OIL is engaged in the business of exploration, development and production of crude oil and natural gas, transportation of crude oil and production of liquid petroleum gas. The company's history spans the discovery of crude oil in India in the year 1889, this was second in the World in the far east of India at Digboi and Naharkatiya, Assam to its present status as a fully integrated upstream petroleum company presently operating in more than 9 locations overseas. Recently, OIL acquired majority shares in Numaligarh Refinery Limited from Bharat Petroleum Corporation Limited, thus making Numaligarh Refinery Limited a subsidiary of OIL.

Exploration and production
Oil India Limited was formed by the Burmah Oil Company Limited as its subsidiary in India 1887 to explore in the Assam Basin, India (Corley, T A B, 1983, The History of the Burmah Oil Company, 1886–1983). Staff at the Burmah Oil Company Limited had heard from a geologist with the colonial British Indian Geological Survey, Thomas Oldham, that oil was found on the feet of elephants that were being used as beasts of burden in the vicinity of the Digboi village (Arun Metrie, pers. comm., former Burmah Oil economist, 1988). The oil on the elephants' feet was traced to the Digboi area, where a surface fold (anticline in geological parlance) had formed a broad hill. A successful technique for exploration for hydrocarbons at the time was drilling beneath seeps on anticlines (Thornton, S E, 2015, The history of Oil Exploration in the Union of Myanmar, Paper No. 10807), so Oil India drilled beneath the Digboi seeps and found a giant oil field. Several other oil fields were subsequently found by Oil India Limited in what became India's first oil production.

Recoverable oil reserves.  the company produced 3.466 MMT of crude oil, 2625.81 million cubic metre at standard conditions of natural gas and 46,640 tonnes of LPG. Most of this was produced from its traditionally rich oil and gas fields concentrated in the Northeastern part of India and contribute around 80% of total oil and gas produced in the region. The search for newer avenues has seen OIL spreading out its operations in onshore / offshore Orissa and Andaman, Cauvery offshore, Tamil Nadu, Arabian Sea, deserts of Rajasthan, onshore Andhra Pradesh, riverbeds of Brahmaputra and logistically difficult hilly terrains of the Indian state Mizoram and Arunachal Pradesh. In Rajasthan, OIL discovered gas in 1988, heavy oil / bitumen in 1991 and started production of gas in 1996. The company has accumulated over a hundred years of experience in the field of oil and gas production, since the discovery of Digboi oilfield in 1889.

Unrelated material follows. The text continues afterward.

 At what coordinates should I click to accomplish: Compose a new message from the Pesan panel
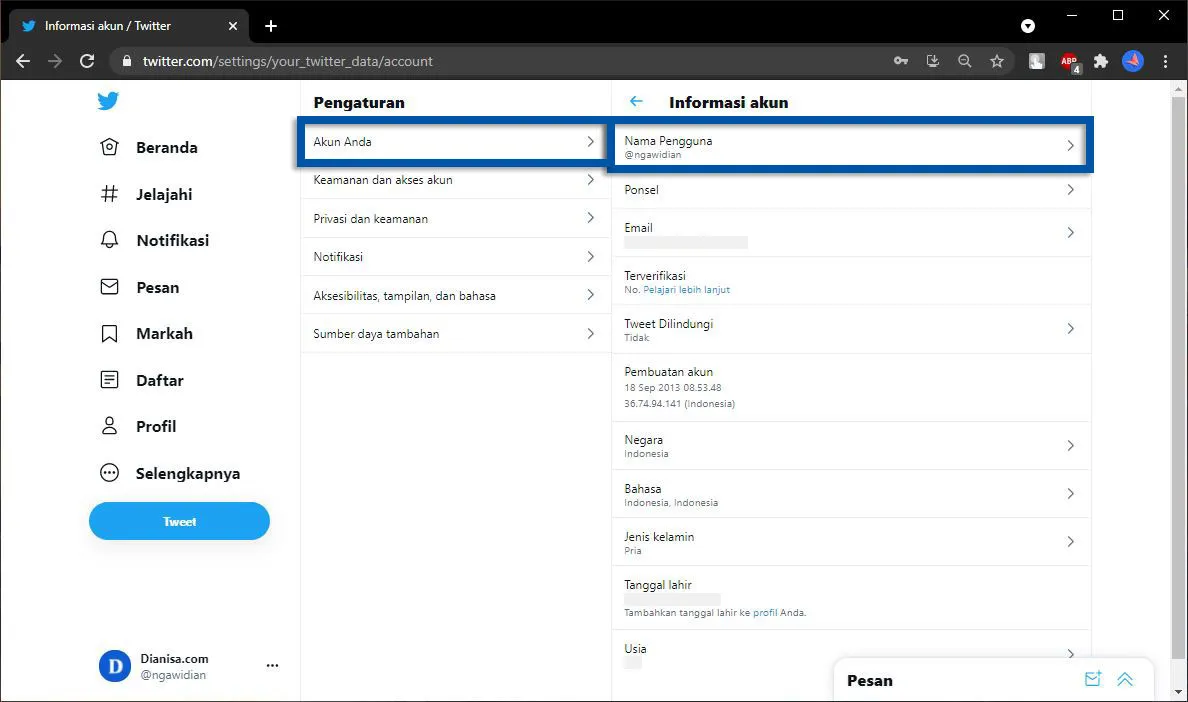1092,679
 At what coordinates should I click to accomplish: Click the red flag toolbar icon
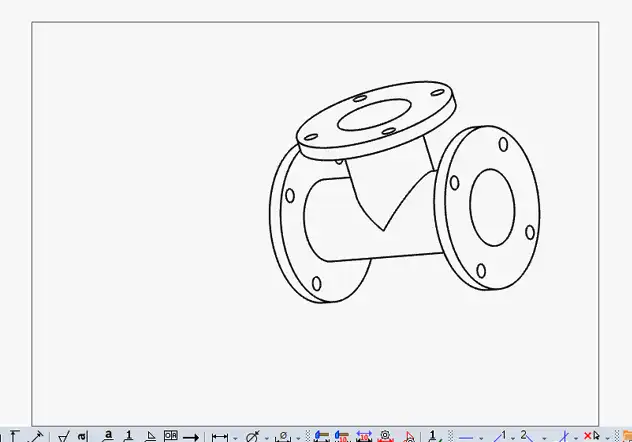pyautogui.click(x=408, y=436)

The company has over  of licensed areas for oil and gas exploration. It has emerged as a consistently profitable International company and present in Libya, Gabon, Nigeria, Sudan, Venezuela, Mozambique, Yemen, Iran, Bangladesh and United States. OIL has recently emerged in the offshore giant gas-field project of Mozambique and also made discovery of oil & gas in Gabon as an Operator and Libya as non-operator. OIL acquired Shale oil asset in United States during 2012.
 
In recent years, Oil India Limited has stepped up exploration and production activities significantly in north-eastern India. OIL has set up its NEF (North East Frontier) project to intensify its exploration activities in the frontier areas in North East, which are logistically very difficult and geologically complex. Presently, exploration activities are in progress along the Trust Belt areas of Arunachal, Assam including Mizoram. The company operates a crude oil pipeline from Duliajan to Barauni, in Bihar.

History
Oil India was founded on 18 February 1959, with its registered office in Duliajan, Assam, as a privately held oil exploration company. Burmah Oil Company originally held two-thirds of the stock and the Government of India (via the Office of the President) held the rest. This joint venture gave birth to the exploration and drilling at two new sites in Naharkatiya and Moran in Dibrugarh district which had then been just recently discovered. In the Spring of 1961 the company became publicly listed, and later that year the Government of India acquired 50% ownership interest. In 1981, the Government of India acquired 100% of the equity interest in the company which by then controlled all the oilfields of Tinsukia and Dibrugarh districts.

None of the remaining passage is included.